Saved data entries:

────────────────────────────────────────

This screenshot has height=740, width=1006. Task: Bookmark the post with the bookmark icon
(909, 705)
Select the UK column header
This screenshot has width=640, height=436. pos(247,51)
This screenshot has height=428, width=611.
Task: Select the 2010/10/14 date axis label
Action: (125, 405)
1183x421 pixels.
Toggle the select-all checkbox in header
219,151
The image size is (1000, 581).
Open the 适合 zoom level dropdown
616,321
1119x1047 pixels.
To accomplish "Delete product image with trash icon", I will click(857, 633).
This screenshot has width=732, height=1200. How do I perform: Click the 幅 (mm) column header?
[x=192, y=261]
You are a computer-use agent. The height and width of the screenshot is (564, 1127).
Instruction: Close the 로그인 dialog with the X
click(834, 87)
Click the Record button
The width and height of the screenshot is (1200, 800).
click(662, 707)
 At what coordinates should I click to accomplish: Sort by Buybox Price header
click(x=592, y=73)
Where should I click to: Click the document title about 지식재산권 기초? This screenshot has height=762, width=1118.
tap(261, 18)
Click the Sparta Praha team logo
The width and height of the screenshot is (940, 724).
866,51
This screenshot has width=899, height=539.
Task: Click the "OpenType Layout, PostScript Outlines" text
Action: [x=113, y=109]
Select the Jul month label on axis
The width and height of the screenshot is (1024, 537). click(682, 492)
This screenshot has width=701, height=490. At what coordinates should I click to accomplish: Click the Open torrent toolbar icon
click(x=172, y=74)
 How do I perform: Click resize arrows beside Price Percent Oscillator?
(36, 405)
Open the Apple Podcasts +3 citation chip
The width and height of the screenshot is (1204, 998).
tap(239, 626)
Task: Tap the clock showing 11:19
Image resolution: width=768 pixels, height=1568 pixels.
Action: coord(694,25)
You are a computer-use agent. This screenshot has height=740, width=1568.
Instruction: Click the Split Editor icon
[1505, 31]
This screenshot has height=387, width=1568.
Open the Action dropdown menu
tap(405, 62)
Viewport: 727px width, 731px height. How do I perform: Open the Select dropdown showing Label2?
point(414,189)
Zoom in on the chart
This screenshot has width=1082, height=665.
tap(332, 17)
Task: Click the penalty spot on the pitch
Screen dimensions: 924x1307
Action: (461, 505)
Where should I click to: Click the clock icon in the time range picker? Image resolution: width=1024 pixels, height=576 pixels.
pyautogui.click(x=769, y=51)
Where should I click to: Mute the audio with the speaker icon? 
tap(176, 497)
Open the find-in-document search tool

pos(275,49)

────────────────────────────────────────

• [Work task]: Retype the lines above, keeping every character.

• [Task answer]:
This screenshot has height=740, width=1006. Task: Bookmark the post with the bookmark icon
(909, 705)
Select the UK column header
This screenshot has width=640, height=436. pos(247,51)
This screenshot has height=428, width=611.
Task: Select the 2010/10/14 date axis label
Action: (125, 405)
1183x421 pixels.
Toggle the select-all checkbox in header
219,151
The image size is (1000, 581).
Open the 适合 zoom level dropdown
616,321
1119x1047 pixels.
To accomplish "Delete product image with trash icon", I will click(857, 633).
This screenshot has width=732, height=1200. How do I perform: Click the 幅 (mm) column header?
[x=192, y=261]
You are a computer-use agent. The height and width of the screenshot is (564, 1127).
Instruction: Close the 로그인 dialog with the X
click(834, 87)
Click the Record button
The width and height of the screenshot is (1200, 800).
click(662, 707)
 At what coordinates should I click to accomplish: Sort by Buybox Price header
click(x=592, y=73)
Where should I click to: Click the document title about 지식재산권 기초? This screenshot has height=762, width=1118.
tap(261, 18)
Click the Sparta Praha team logo
The width and height of the screenshot is (940, 724).
866,51
This screenshot has width=899, height=539.
Task: Click the "OpenType Layout, PostScript Outlines" text
Action: [x=113, y=109]
Select the Jul month label on axis
The width and height of the screenshot is (1024, 537). click(682, 492)
This screenshot has width=701, height=490. At what coordinates should I click to accomplish: Click the Open torrent toolbar icon
click(x=172, y=74)
 How do I perform: Click resize arrows beside Price Percent Oscillator?
(36, 405)
Open the Apple Podcasts +3 citation chip
The width and height of the screenshot is (1204, 998).
tap(239, 626)
Task: Tap the clock showing 11:19
Image resolution: width=768 pixels, height=1568 pixels.
Action: coord(694,25)
You are a computer-use agent. This screenshot has height=740, width=1568.
Instruction: Click the Split Editor icon
[1505, 31]
This screenshot has height=387, width=1568.
Open the Action dropdown menu
tap(405, 62)
Viewport: 727px width, 731px height. How do I perform: Open the Select dropdown showing Label2?
point(414,189)
Zoom in on the chart
This screenshot has width=1082, height=665.
tap(332, 17)
Task: Click the penalty spot on the pitch
Screen dimensions: 924x1307
Action: (461, 505)
Where should I click to: Click the clock icon in the time range picker? Image resolution: width=1024 pixels, height=576 pixels.
pyautogui.click(x=769, y=51)
Where should I click to: Mute the audio with the speaker icon? 
tap(176, 497)
Open the find-in-document search tool

pos(275,49)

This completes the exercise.